Postby Ross » Sun Jun 13, 2010 7:14 pm

http://www.dailytelegraph.com.au/news/o ... 5878841441

Why sportswomen should go the biff

* By Wendy Harmer
* From: The Sunday Telegraph
* June 13, 2010 12:00AM

'CAN you think of any strategies to increase the coverage for women's sport?" This request appeared in my inbox last week.

Yes, ladies, I can. But you might not want to hear them.

My daughter is now a scrappy little wing-defence, just like her mum was back in the old days.

The last time I played netball was in the '70s with a skanky surfie chick outfit from Torquay. We named our team "Shane", wore Hawaiian-print skirts and puka shell necklaces and our supporters drove Sandman panel vans.

We made the grand final, but I think we were flogged by some Christians. (I was the only brunette on our side.)

Our sportswomen are kicking, belting, bouncing it out of the park at the moment. The Matildas, Sam Stosur, the Opals all are champs on the world stage.

Our incredible surfing goddesses have always floated our 3-fin thrusters, from Pam Burridge to Layne Beachley and now Stephanie Gilmore. But it's a perennial whinge from the rest of the gals: "Why doesn't anyone want to watch us?"

Here's a clue.

A few weeks ago the federal Sports Minister, Kate Ellis, released a report from the Australian Sports Commission (ASC) saying she was pleased the coverage of women's sport was now "properly" focused on performance and results. The report lauded the fact that women's "looks, sexuality and emotions" had been sidelined.

But, still, there was the dilemma of why women's sport gets less than 10 per cent of media sports coverage. Hmmm ... what could it be?

Can I state the obvious? If you take out "looks, sexuality and emotions", you ain't got sport. You haven't even got chess!

I rang my good friend Kerri Pottharst, Olympic gold medal-winner in beach volleyball in 2000, and asked her the big one.

"Did you check out Serena Williams' nude-coloured undies in the French Open?" She laughed: "How could you not?"

And how did she feel back then when she was on the sand at Bondi in her green and gold knickers? She must have known she was being perved on.

"If it brought them to the beach, I didn't mind, because I knew that within 10 minutes they would be hooked on the sport."

Then Kerri and I got down to the serious stuff. Footballers' bums.

"The rugby league uniforms are getting tighter and tighter, and the Swannies wear those little footy shorts. Who's complaining?" she asked. Not me, darls.

Despite what the ASC has to say, I reckon we are compelled to watch sex, glamour and scrag-fights. And if it's on the sporting field? What an intoxicating witches' brew!

Forget the red carpet. Who remembers the brawl between Jana Pittman and Tamsyn Lewis in the 400m run? You're evil. You're a bitch. You're a bikini-babe. You're a role model to look down to.

Then, just as it was getting interesting, Jana said she thought a mediator should be brought in to "foster harmony". Zzzzzz.

• Task A: Name every surfer that the column on coverage of women's sport mentions.
• Task B: In the column on coverage of women's sport, quote the passage from "Can I state" up to and including "Not me, darls.".

• Data:
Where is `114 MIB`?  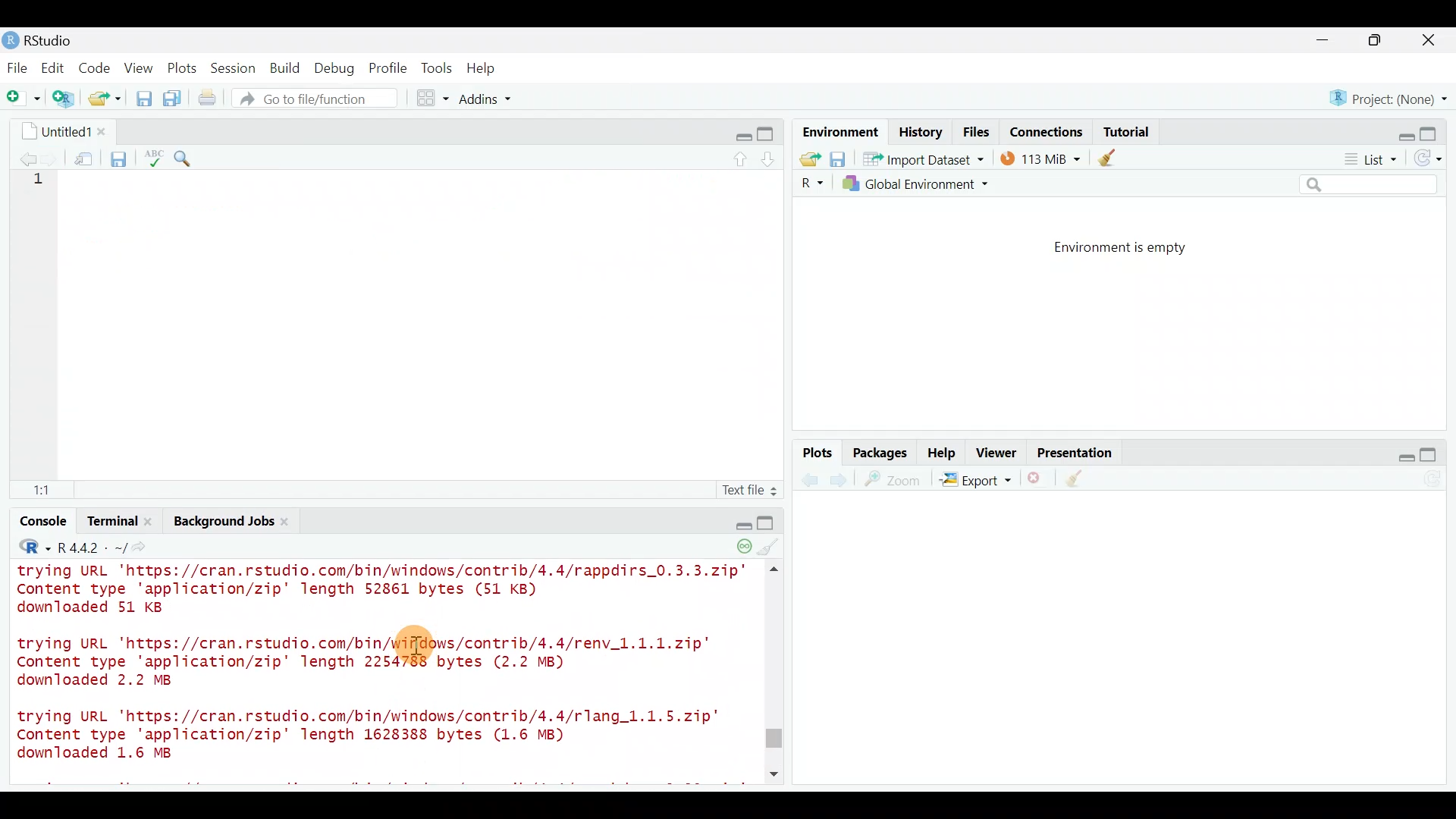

• Final answer A: Pam Burridge, Layne Beachley, Stephanie Gilmore

• Final answer B:
Can I state the obvious? If you take out "looks, sexuality and emotions", you ain't got sport. You haven't even got chess!

I rang my good friend Kerri Pottharst, Olympic gold medal-winner in beach volleyball in 2000, and asked her the big one.

"Did you check out Serena Williams' nude-coloured undies in the French Open?" She laughed: "How could you not?"

And how did she feel back then when she was on the sand at Bondi in her green and gold knickers? She must have known she was being perved on.

"If it brought them to the beach, I didn't mind, because I knew that within 10 minutes they would be hooked on the sport."

Then Kerri and I got down to the serious stuff. Footballers' bums.

"The rugby league uniforms are getting tighter and tighter, and the Swannies wear those little footy shorts. Who's complaining?" she asked. Not me, darls.